Sam Solomon

Review: Premières Nations: Collections Royales de France

Premières Nations: Collections Royales de France
by Sam Solomon
Quebec Heritage News, Fall 2007

Brush aside those pesky postcolonial anxieties. The small but surprising exhibition Premières Nations: Collections Royales de France features an exceptional collection of native North American artefacts on loan from the Musée du quai Branly in Paris. It is now on at Pointe-à-Callière Museum in Montreal until October 14, 2007 and is so successful that it makes wading through the hordes of camera-toting tourists and ice cream vendors in the Old Port worthwhile.

The collection itself is stunning. Alongside French maps sit superbly maintained First Nations hides, clothing and tools; moccasins looking as though they are new, with ornate decorative flourishes; Labradorian coats, leggings and snowshoes; Mi’kmaq baskets and pottery. Also on display are ceremonial feathered peace pipes, headdresses, weapons and several impressive full wampum belts, including the one thought to have been given to Samuel de Champlain by the Ottawa during negotiations in 1611. In the centre of the room, a wonderful, giant, brightly painted robe from the mid-18th century depicts the Arkansas tribe’s proximity to a French outpost on the Mississippi River.
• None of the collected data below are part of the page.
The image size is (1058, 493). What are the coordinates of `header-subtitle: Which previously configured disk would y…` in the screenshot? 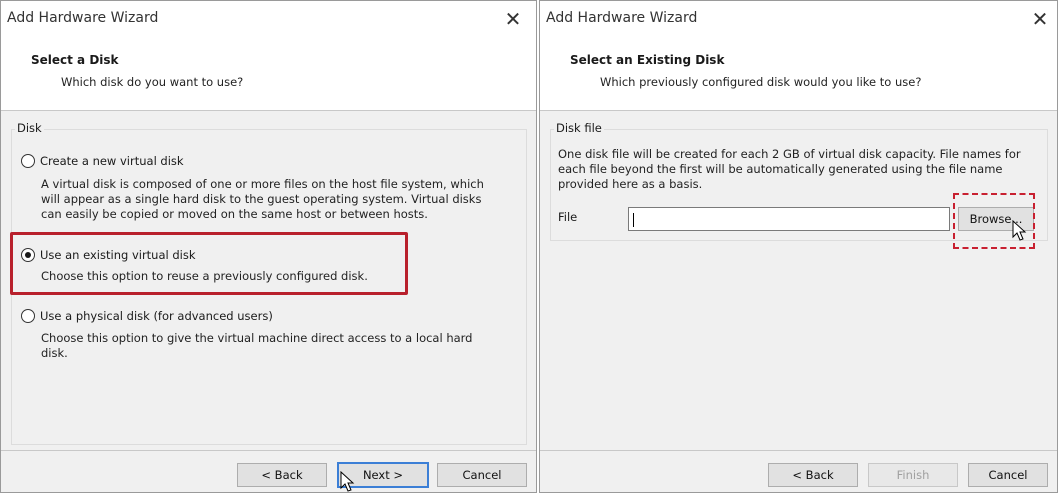 It's located at (761, 82).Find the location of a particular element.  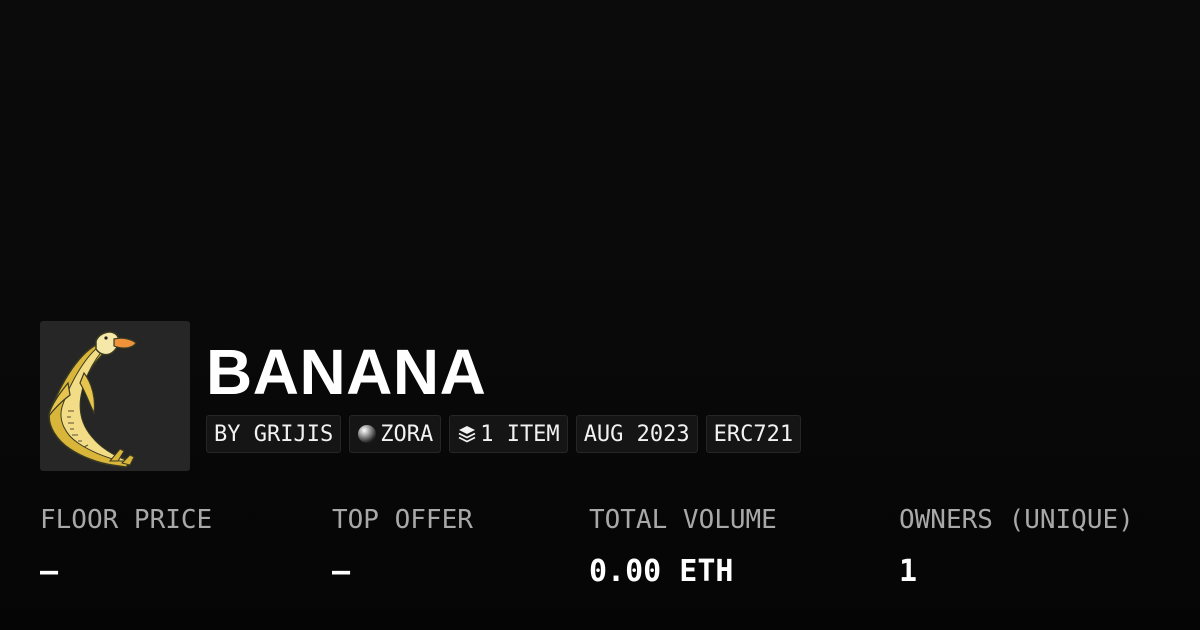

stat-top-offer: TOP OFFER – is located at coordinates (402, 547). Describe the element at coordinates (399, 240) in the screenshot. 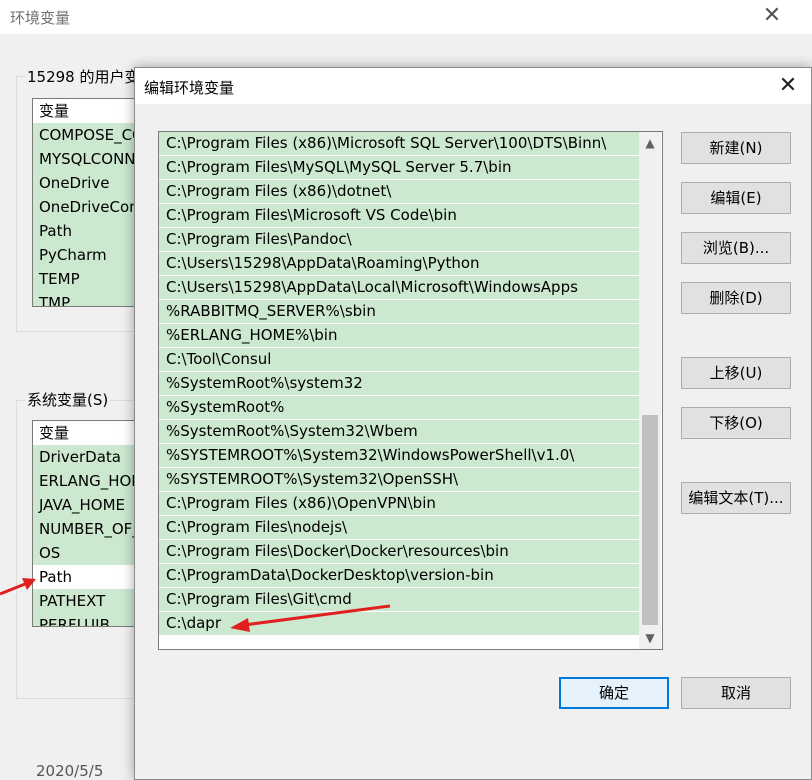

I see `path-list-item: C:\Program Files\Pandoc\` at that location. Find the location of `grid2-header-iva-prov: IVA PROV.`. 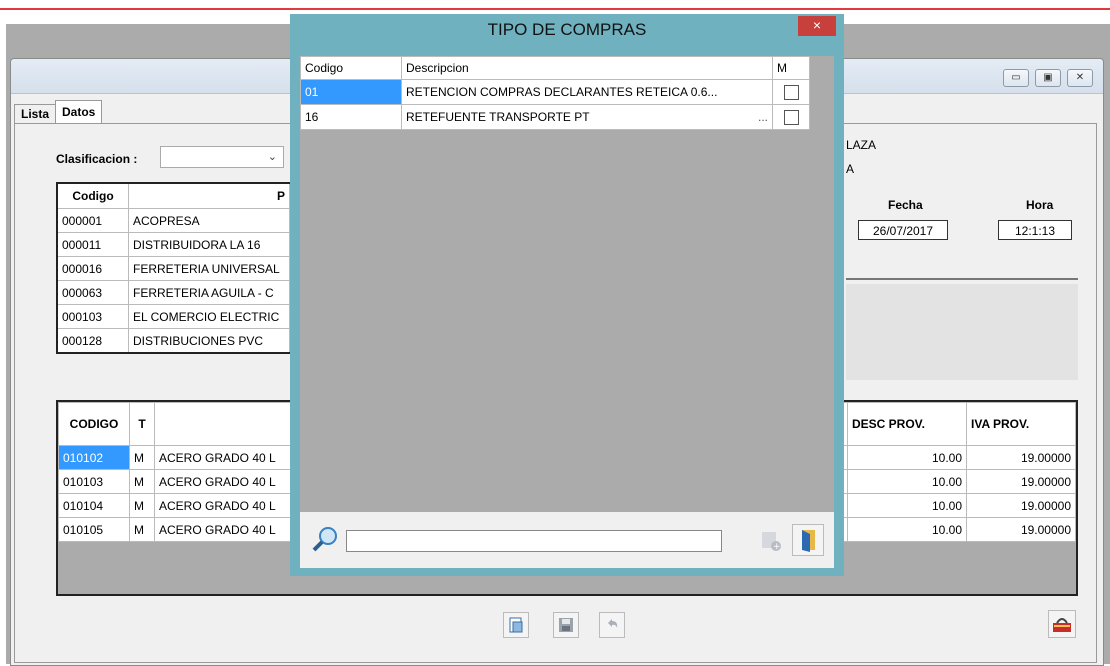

Conspicuous among the artefacts is a rather delightfully unexpected trope: the phenomenon of cultural crossover. A number of items are the result of the European-American interface, and demonstrate effectively the speed with which such distinctions became blurred. Iroquois leggings feature Scottish-style flaming-heart images; a painted hide of unknown provenance is covered in images of birds and flowers that look distinctly European; and, most curiously, a Huron-Wendat wampum belt made on Île d’Orléans praises the Virgin Mary in Latin. But, unlike the flow of power and money, such cultural exchange moved in both directions. A French-made tomahawk-pipe, from 1762, is adorned with fleurs-de-lis, and a note explains that the British became as adept as First Nations tribes at making wampum belts by 1725 or so.

Women’s lives are not omitted, as is so often the case in accounts that measure history by wars, technology and men signing treaties in the halls of empire. Considerable effort has obviously been spent providing explanations of the role of women in First Nations life, both in terms of domestic behaviour and the production of textiles (an industry destroyed by the influx of European-produced goods by 1800).

Among the problems with many such shows is the question to which the majority of a generation of Western critical theorists devoted their lives: what remains of these artefacts sitting motionless under glass, illuminated by artificial lights, separated entirely from function, reduced to mere form – mere medium, in McLuhan’s rendering? This decontextualization serves a purpose, subtly and perhaps unintentionally: the obscuring of the brutality of military rule in New France. The stories of how these various pieces were acquired, and at what cost to the original owners, are left out, dependant upon the informed or imaginative visitor to conjure. For instance, 18th-century naval commander and Quebec governor Roland-Michel Barrin de la Galissonière’s ‘Canadian savage’ mannequin, a gift to the King’s children, is left essentially without examination of the meaning of such an appropriation. In addition, the majority of references to political dealings between colonizer and colonized emphasize amicable trade and peace treaties arrived at through negotiation. In contrast, the reality is that French soldiers and settlers forced their religion on Native peoples, subjugated them by force or the threat of force, and used them as pawns in skirmishes with British troops in the disputed territories between French and British settlements in what are now Ohio, Michigan and elsewhere.

Pointe-à-Callière itself is worth at least as much time exploring as the exhibition. Spread across two buildings, the museum’s most striking feature is the jarringly modernist tower that stands beside the St. Lawrence River. But the tower’s design belies what sits below the two edifices: a sprawling and exhaustive set of colonial-era Montreal artefacts, dug up in the very spot where they sit today. In 1989 it was discovered that Pointe-à-Callière is on top of the city’s first Catholic cemetery, a fact which helped lead to the fort’s location. The smaller of Pointe-à-Callière’s two buildings, Place Royale, was the city’s first public square and customs house. In fact, a museum archaeologist and researchers from the Université de Montreal revealed in mid-August that Fort Ville-Marie, the original French settlement on the island, sat in a warehouse not far from where the museum is. It’s refreshing somehow to see the confluence of the tower’s 20th-century design and the underbelly of a 17th-century outpost – a juxtaposition that fits neatly alongside the current exhibition’s exegesis of the beginnings of European-American cultural exchange.

Sam Solomon is a Montreal journalist. Premières Nations: Collections Royales de France is at Pointe-à-Callière Museum in Montreal until October 14, 2007.